Doc grew up in Southern Illinois where he enjoyed fishing and riding his old Harley. He loved to ride off-road with his friend George, often through patches of poison ivy. Magically he never got a rash from it, however it always seemed to infect his mother who washed his clothes.
He proudly served in the Navy, which is ironic, since whenever he went camping he would always spend 45 minutes searching for the perfect canoe, only for it starting leaking 5 minutes after getting out on the water. You could also tell he served by the salty language he would use. Once Christmas Eve, when his oldest daughter Megan was 7 years old, she heard a noise coming from the living room. She drug her sister out to the landing of the stairs that overlooked the living room. Below, they saw their father putting together Barbie’s Dream House swearing loudly. This is how they both learned there was no Santa. He also referred to it as “that fucking dream house” for the remainder of his life.
He worked in construction prior to becoming an engineer. He loved any opportunity to build with wood, building quite a bit of the furniture in his home. At times, he got rather ambitious with his projects. In fact, when his daughters begged for a tree house, he built a 3 floor split level playhouse with a balcony, porch with a porch swing, and rope to climb down the tree. It wasn’t technically a tree house though because it was not attached to the tree. It was more tree adjacent.
He travelled most of the U.S., and quite a bit of the world, obsessively taking pictures everywhere he went. His pictures during his time in Japan were turned into an 8 hour slide show. However in later years, half the pictures he would take would be of the backs of his family as they walked in front of him. Once questioned by his daughter about all the pictures of her back, he replied “Just getting your best side.”
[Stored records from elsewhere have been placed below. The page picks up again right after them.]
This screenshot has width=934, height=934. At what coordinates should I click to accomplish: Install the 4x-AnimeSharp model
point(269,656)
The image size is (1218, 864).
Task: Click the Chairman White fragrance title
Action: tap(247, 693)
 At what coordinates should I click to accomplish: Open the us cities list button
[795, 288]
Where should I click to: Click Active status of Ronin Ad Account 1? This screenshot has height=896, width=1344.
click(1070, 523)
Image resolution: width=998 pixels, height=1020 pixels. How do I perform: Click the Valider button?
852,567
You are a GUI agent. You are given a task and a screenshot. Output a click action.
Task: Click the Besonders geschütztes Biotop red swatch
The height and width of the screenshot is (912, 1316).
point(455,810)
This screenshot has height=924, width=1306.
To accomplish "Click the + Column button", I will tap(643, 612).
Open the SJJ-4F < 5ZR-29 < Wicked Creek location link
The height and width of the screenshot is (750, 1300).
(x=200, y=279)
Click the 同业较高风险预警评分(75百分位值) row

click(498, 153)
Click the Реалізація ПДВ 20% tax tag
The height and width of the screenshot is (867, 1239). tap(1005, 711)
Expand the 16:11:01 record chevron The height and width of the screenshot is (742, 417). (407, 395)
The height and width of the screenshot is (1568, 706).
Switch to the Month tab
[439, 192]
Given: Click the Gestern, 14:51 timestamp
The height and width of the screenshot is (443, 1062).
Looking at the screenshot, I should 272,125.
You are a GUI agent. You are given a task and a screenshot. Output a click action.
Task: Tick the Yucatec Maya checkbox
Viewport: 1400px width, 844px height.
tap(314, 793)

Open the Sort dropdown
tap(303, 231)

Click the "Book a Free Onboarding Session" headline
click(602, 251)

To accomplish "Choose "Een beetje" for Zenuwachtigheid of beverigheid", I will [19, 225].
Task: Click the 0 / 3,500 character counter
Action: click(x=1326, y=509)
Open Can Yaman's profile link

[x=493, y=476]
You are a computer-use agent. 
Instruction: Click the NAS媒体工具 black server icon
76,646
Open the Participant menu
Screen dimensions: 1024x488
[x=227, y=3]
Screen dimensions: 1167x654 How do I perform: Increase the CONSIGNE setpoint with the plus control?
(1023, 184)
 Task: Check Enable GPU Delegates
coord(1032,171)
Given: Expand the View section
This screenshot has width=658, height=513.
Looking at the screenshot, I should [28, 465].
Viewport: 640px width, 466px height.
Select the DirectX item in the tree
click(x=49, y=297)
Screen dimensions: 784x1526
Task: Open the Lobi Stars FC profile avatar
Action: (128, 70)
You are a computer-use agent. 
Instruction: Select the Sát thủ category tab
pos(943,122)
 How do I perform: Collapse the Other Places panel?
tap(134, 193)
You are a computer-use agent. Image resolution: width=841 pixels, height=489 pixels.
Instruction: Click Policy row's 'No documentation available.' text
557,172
He could eat enough to fill 5 grown men, yet never managed to put on weight; a trait he selfishly did not pass on to his daughters. After getting married, his wife Sue would pack a lunch so large that it filled a large brown paper grocery bag. It included (every day), a dozen cookies which he would finish by 9 am. His family sometimes wondered if he loved food as much, or more than them. Once at a father daughter square dance, his daughter was talking to her best friend and her father, and they saw that people had started a line for the buffet (with chili, a favorite of Doc’s). When his daughter looked around to see where her dad went, she found him at the front of the line. By front, we mean the very first person in line. He had ditched his daughter for food.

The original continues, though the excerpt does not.